I picked one up Easter sunday this year and on its second outing it broke right above the reel seat. Just snapped in two. Took it back to were I bought it and got my money back. Won't buy another one. :no:


----------



## PaulBoydenCustoms

They are good rods, I think people expect more out of them than they are rated for because they say jigging on it. I woulnt fish for anything larger than trigger or snapper on them unless they are the f series or larger. they work great for 150g jigs and smaller


----------



## Splittine

snookman said:


> Man I just bought two of those combo rods for around $90 bucks a piece. man that scares me knowing they break. hope that just becuse of too big of fish.lol


High sticking will break any rod.


----------



## Contender

I have several, (trevala) haven't broken one yet, 300g jigs, drags cranked all the way down, AJ, Tuna Snapper etc. no issue.
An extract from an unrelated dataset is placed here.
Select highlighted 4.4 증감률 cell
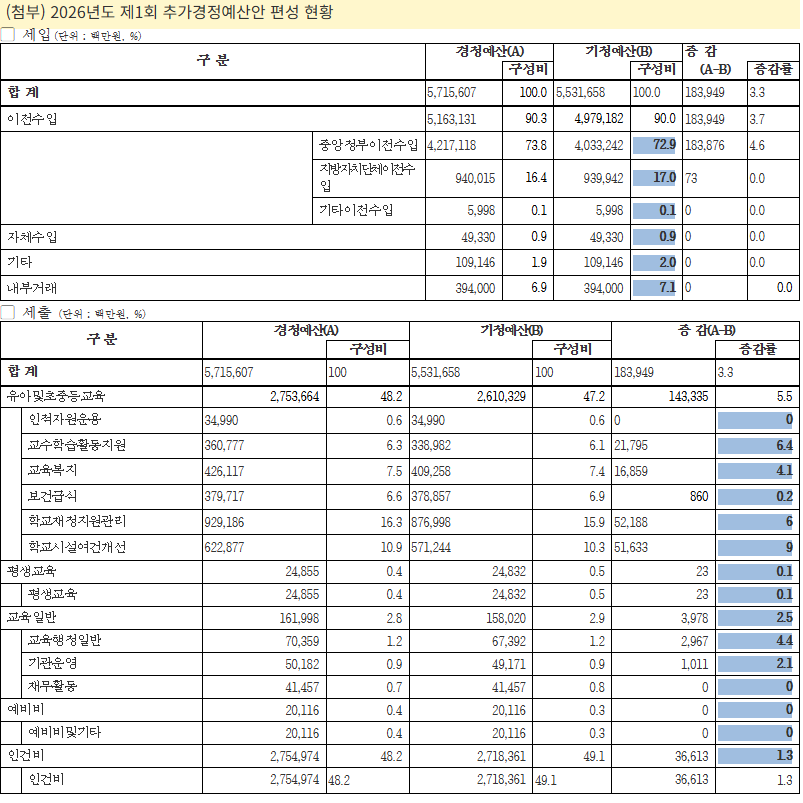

I have few custom rods as well, the lady that built them has a barrel full of broken ones -- all brands looks like -- high sticking is no 1 reason.


----------



## PaulBoydenCustoms

Parabolic rods are meant to bend alot, but only at the right angle, point it towards the water and make the reel use its drag for what its worth, the rod will only go so far. try this, tie a weight like 5lbs to the end of your line, lift it the way you normally would, then reel the rod all the way down to the weight, then lift, its a huge difference making the reel work


----------



## catdad100

Sounds like good advice I'll pass that along.


----------



## lobsterman

Trevallas break all the time but their warranty up to this point has been flawless. There are much better jigging rods out there but cost a bit more too. For Grouper fishing for me I want something that has a wall, which means when the time to put pressure on a fish comes you need something that quits bending and starts hauling. Backbone in other words.


----------



## PaulBoydenCustoms

I fish OTI rods, and I love them havent failed me yet, they cost a bit more but you get what you pay for. and theyre actually pretty reasonably priced compared to synit, jigging master, carpenter, etc. http://www.oceantackle.net/Jigging_Rods.html


----------



## lobsterman

I too fish OTI and have since they came out. I have 1st, 2nd, and 3rd generation rods plus a new Fathom Blade as well. Far exceed the Trevalla in backbone and pulling power.


----------



## PaulBoydenCustoms

I have all 3 generations as well ,also fathom blades and tuna sniper, The new ocean xtreme jigging series is going to be nice


----------



## lobsterman

OTI Fathom Blade with OTI jig.


----------



## Stink Bait

Do any of the local shops carry OTI rods?


----------



## bigtallluke

I have a question regarding "high tipping" and breaking rods (of any make). I was taught to always keep my rod tip up when reeling In a fish.... Was this bad advice? I'm assuming that when pressuring a fish with your rod tip pointed up this is referred to as "high tipping"? It makes sense that it will break a rod due to the extreme flex that you allow your rod to make when putting it so high in the air, but its conflicting advice from what I have always thought to be "right". I have always assumed that if you match your line with the rod class then you should be good for the most part, but this is sounding incorrect. Thank you in advance for educating me


----------



## PaulBoydenCustoms

Once the fish starts to give you can lift the rod, but under extreme loads while the fish is sounding I wouldnt lift my rod up towards the sky, you have to lift it to bring the fish up, but dont keep it up. lift the fish by lowering the rod, heres a couple videos that might help, https://www.youtube.com/watch?v=4K60e-wEqaY http://www.oceantackle.net/Multimedia.html


----------



## PaulBoydenCustoms

Stink Bait said:


> Do any of the local shops carry OTI rods?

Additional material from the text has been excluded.